Our method to experimentally measure optical penetration depths at the illumination and emission wavelengths, although employed in previous studies (1,4), is also subject to limitations. The technique infers photon density in the depth of the tissue by recording photon intensity exiting perpendicularly from the cut tissue surface. Although approximate, this technique has been shown to provide an accurate assessment of optical penetration depths in myocardium (1,4). Moreover, the measured values of optical penetration depths obtained here agree closely with those determined in previous studies (1,2,4). Nonetheless, to accommodate uncertainty in the experimentally measured values of the penetration depths as well as possible variations in optical parameters between individual tissue samples throughout this study, values of the optical penetration depths were varied and an assessment of the effect of this variation on the simulated optical signal was conducted.
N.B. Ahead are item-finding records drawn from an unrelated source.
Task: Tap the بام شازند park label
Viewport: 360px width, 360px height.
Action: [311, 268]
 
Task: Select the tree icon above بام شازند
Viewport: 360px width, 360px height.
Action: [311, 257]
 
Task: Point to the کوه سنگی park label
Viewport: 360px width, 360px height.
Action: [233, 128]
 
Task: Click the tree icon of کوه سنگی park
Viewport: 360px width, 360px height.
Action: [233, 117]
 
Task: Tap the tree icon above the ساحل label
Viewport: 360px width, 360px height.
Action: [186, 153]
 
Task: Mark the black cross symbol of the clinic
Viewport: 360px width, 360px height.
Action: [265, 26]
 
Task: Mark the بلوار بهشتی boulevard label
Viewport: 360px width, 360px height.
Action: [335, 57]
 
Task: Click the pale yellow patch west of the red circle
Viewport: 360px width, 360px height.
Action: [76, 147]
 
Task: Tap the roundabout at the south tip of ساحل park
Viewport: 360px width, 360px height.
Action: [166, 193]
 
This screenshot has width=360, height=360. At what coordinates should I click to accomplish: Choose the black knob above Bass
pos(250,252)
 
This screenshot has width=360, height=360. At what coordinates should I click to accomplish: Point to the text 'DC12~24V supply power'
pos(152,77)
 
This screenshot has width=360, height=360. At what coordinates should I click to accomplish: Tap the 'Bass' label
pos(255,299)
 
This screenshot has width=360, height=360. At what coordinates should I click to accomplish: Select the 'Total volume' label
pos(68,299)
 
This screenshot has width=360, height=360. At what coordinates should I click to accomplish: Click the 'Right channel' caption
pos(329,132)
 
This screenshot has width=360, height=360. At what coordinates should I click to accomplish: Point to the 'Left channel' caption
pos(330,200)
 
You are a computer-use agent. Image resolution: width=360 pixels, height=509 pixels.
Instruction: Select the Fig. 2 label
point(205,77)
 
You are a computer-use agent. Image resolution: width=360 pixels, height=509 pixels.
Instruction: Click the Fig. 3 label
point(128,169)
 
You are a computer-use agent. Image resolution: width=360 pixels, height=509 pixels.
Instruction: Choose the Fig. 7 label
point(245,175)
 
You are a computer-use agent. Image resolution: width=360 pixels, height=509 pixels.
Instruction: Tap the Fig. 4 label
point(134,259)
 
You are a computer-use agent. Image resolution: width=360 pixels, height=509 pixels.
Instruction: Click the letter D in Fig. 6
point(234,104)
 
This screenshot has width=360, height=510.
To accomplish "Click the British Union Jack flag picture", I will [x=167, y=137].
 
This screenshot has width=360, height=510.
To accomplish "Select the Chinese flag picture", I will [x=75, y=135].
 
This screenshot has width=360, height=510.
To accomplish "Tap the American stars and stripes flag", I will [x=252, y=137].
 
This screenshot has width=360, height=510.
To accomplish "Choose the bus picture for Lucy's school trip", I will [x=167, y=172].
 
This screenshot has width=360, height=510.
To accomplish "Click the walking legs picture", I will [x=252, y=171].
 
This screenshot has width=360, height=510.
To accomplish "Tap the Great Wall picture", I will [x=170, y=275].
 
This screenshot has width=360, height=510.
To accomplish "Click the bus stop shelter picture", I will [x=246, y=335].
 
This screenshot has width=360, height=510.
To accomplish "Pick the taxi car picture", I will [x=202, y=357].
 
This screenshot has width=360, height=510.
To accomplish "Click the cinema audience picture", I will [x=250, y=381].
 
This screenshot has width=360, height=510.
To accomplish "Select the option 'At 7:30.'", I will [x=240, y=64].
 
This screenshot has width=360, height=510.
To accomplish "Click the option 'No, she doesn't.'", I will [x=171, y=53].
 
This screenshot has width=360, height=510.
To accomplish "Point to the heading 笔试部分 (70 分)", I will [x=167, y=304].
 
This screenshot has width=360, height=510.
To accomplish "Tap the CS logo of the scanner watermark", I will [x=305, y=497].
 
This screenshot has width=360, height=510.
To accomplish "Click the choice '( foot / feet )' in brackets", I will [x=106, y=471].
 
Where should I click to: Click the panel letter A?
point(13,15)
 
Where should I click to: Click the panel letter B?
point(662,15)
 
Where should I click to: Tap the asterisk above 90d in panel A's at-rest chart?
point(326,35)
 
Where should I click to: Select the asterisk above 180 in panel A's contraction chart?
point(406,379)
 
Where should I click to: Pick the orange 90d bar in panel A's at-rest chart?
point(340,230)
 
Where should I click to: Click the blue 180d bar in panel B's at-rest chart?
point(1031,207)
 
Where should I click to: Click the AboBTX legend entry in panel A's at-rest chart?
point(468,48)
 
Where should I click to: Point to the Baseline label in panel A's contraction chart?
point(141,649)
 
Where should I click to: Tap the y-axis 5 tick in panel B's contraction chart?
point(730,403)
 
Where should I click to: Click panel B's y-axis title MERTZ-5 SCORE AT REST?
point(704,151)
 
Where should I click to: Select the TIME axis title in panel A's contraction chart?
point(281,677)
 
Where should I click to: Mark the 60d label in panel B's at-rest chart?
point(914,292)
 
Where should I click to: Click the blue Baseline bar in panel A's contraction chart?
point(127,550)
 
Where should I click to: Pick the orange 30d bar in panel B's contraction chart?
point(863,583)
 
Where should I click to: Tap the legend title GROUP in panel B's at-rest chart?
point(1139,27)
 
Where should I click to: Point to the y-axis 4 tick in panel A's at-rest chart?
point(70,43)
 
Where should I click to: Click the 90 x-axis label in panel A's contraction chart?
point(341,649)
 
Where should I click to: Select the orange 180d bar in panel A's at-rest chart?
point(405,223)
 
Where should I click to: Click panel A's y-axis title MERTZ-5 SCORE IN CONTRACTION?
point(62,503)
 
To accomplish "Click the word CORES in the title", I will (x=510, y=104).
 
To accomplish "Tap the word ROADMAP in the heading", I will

The quantitative analysis performed in this study (particularly regarding the shock-end VEP distributions where percentages of surface areas with different polarization levels were compared for V_m, V_opt, and V_exp) was specific to the experimental system used here where the field of view encompasses parts of RV and LV. However, this was used only as a quantitative validation of the optical model. The major findings in this study, including distortion of optically recorded shock-end VEP due to transduction of information from weakly polarized midmyocardial regions by fluorescent photon scattering and the optical artifacts in the fluorescent signals during shock-induced arrhythmogenesis and VT, are common to all experimental systems, as they are inherent consequences of the optical mapping technique itself.

Despite its limitations, this study demonstrates an excellent match between simulations and experiments and presents a compelling set of mechanisms for photon-scattering-induced distortion in optical signals.